Your little one sounds exactly like mine!! DD is 2 1/2 now, and she loves to give and recieve hugs, she is very affectionate, very empathetic. More affectionate than average, I would say! We do have to remind her (often) when we are around other kids that she needs to give them space, ask first before giving hugs, etc, etc. She is learning! I totally understand that other kids need space...not everyone likes a huge bear hug from a stranger! But it is a little sad to see her enthusiasm for others basically rejected. Just part of growing up, I suppose.

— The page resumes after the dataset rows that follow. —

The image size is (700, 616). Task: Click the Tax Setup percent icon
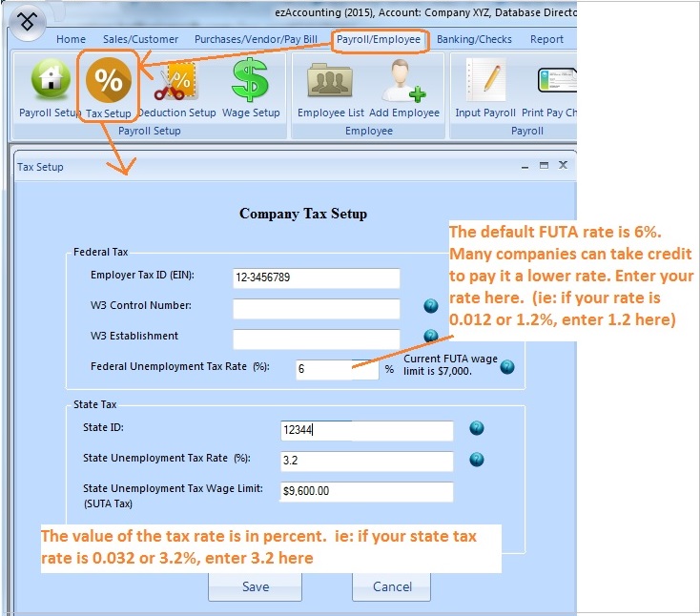[109, 83]
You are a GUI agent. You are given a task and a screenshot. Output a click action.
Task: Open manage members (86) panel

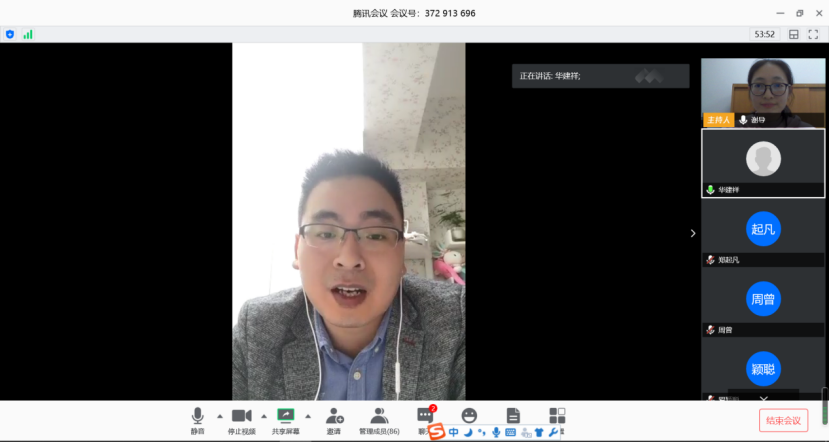tap(379, 416)
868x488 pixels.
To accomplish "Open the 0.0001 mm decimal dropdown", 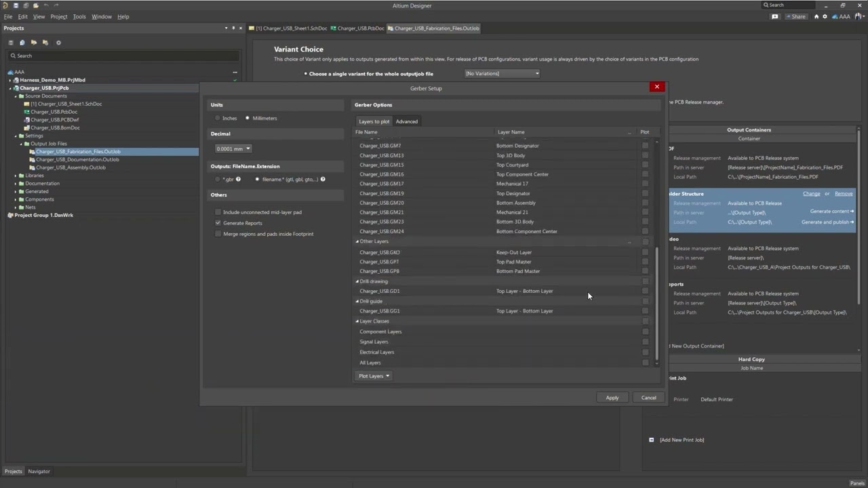I will pos(233,148).
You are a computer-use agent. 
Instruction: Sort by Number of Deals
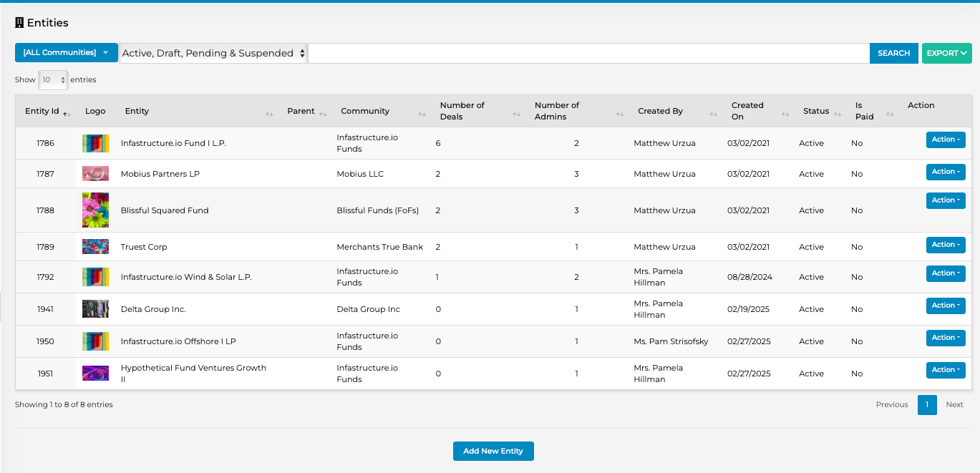516,114
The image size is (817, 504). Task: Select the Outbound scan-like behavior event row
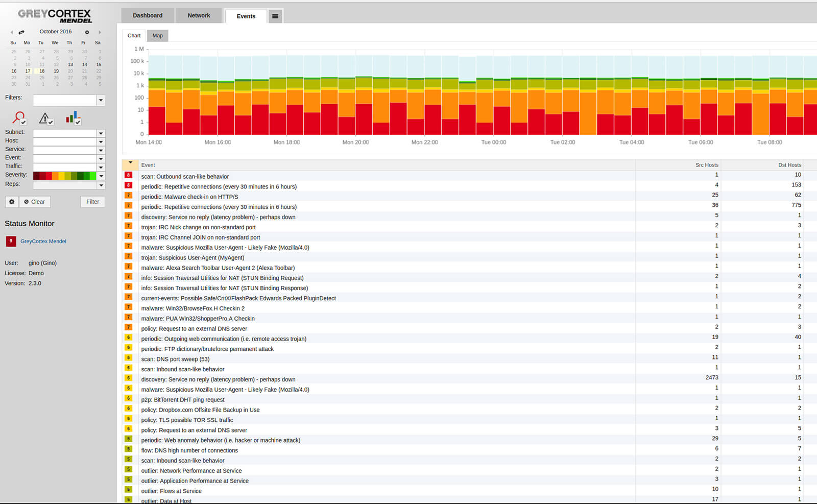point(185,177)

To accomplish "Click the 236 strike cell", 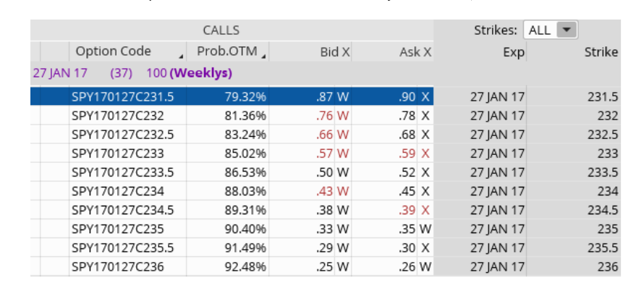I will point(608,266).
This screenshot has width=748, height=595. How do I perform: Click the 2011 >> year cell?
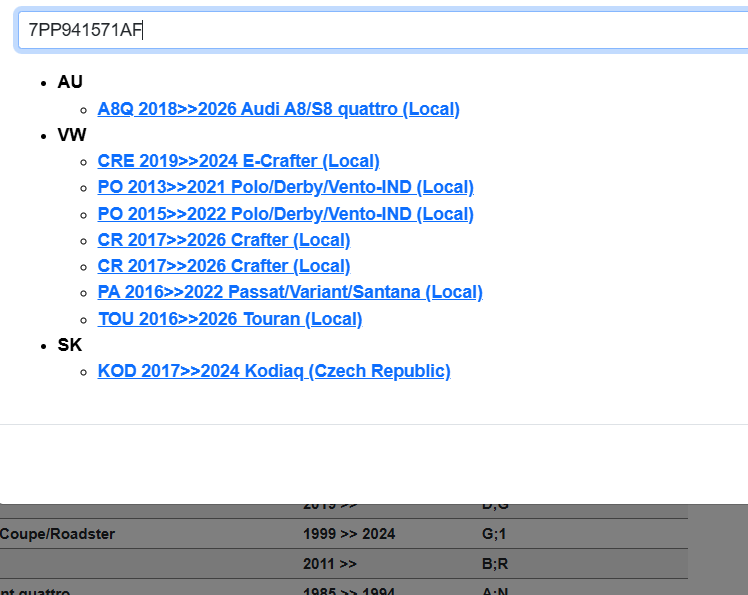tap(329, 564)
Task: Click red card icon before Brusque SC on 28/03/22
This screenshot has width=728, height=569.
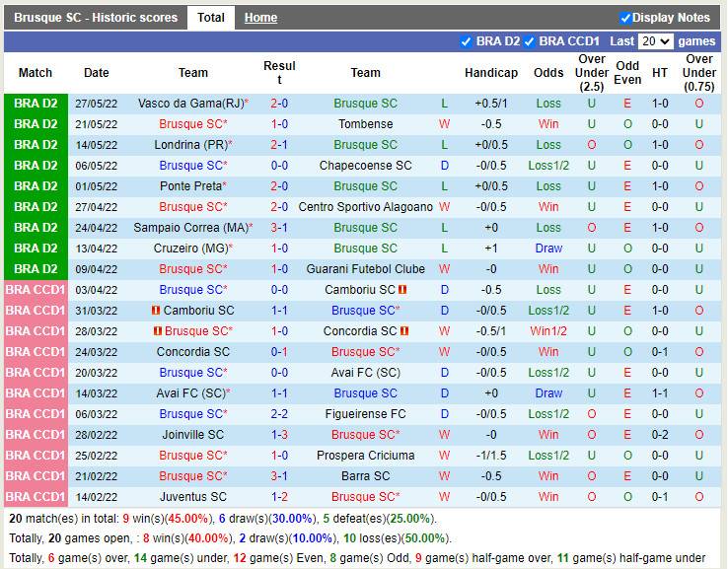Action: (157, 331)

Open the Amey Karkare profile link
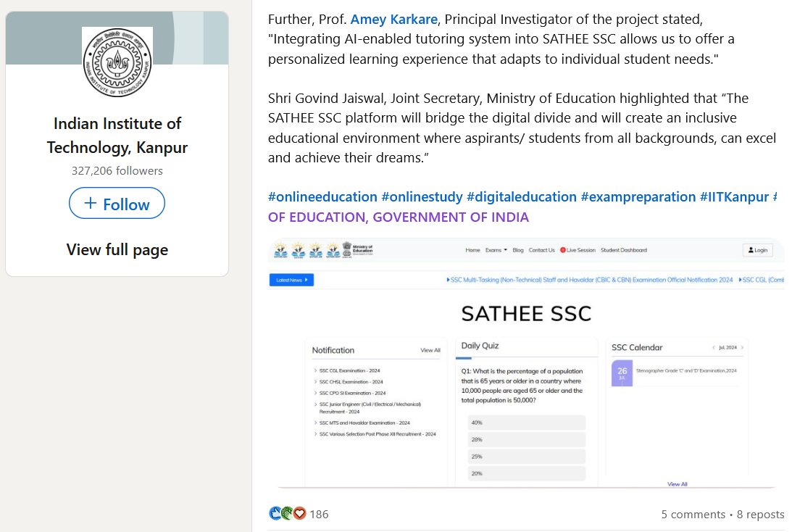(394, 18)
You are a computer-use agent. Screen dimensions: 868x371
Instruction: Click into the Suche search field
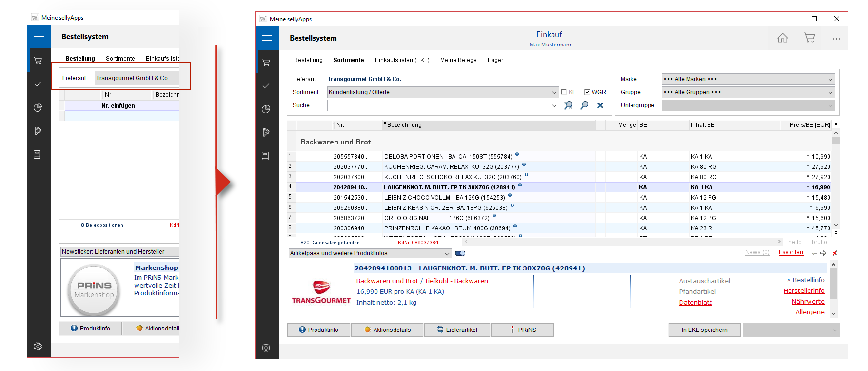[x=439, y=105]
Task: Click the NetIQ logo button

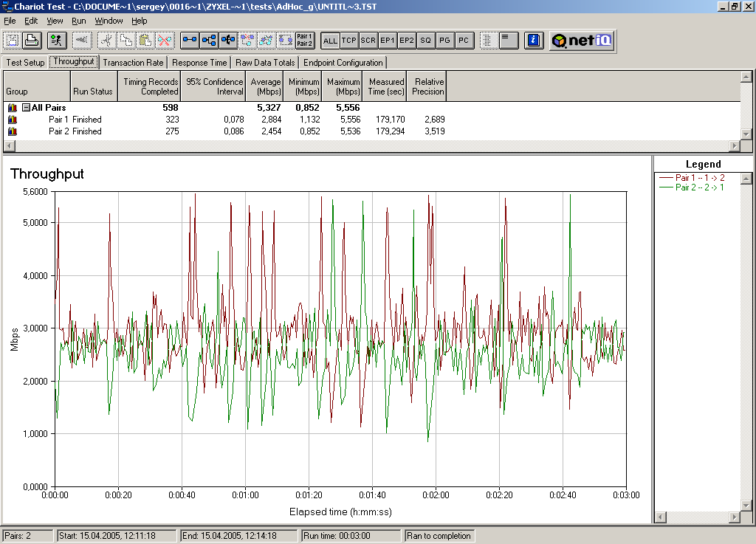Action: click(582, 41)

As far as why she's like this, I do think it is part personality, part her AP upbringing. She's a people-person; she loves being around other kids. We've also cuddled her and held her so much. She nursed until recently, still sleeps with us, was carried in a sling most of the time for the first year. But she has a cousin the same age who was raised exactly the same way as her (very AP) but has a totally different personality, and he is not very affectionate at all. So I guess I contribute the "lovey"ness in part to AP, but probably mostly personality. The way we've parented just sort of reinforced some natural tendencies that she had: we've created a hugging monster!









But I figure that it's really a wonderful personality trait. I imagine that in the future she will be a very caring, nurturing person; someone who will make others feel good about themselves. A wonderful mom! She just needs a little direction for a while on what is socially okay around others.


----------



## Girl Named Sandoz (Jul 16, 2002)

My son is like that too. He's 3.5 now and very affectionate. He spontaneously hugs other kids and often comes up to give me a hug out of the blue. He's also very compassionate and sensitive to others who are in pain or suffering.

I think it's a lovely trait.


----------



## beanma (Jan 6, 2002)

i have the opposite kid and she was a velcro baby who never wanted to be put down. she will snuggle with me or her dad until the end of time, but doesn't want to hold hands with another child _unless it's on her terms_. i think showing affection has very little to do with an AP upbringing and more with personality.


----------



## Tapioca (Feb 4, 2005)

Thanks for the responses. That's what I was trying to figure out - whether it's her personality or a result of upbringing. I guess it's her personality







: I think it's awesome. She's so different to me, I'm not a very touchy feely person at all.

mominchina: Yes, our DDs sound very similar







It's too bad you don't live around here, we could get them together for a hugfest.


----------



## BurgundyElephant (Feb 17, 2006)

My five-year-old has always been very huggy, too. But it's hard, because she still does it. She didn't outgrow it. And she doesn't seem to care that she should hug kids or strangers. We've had soooooo many talks about it. My two-year-old, on the other hand, doesn't like to touch other kids and will lash out (push) if they get too close. She likes to hide behind my legs.

Yes, they've been raised pretty much the same way.


----------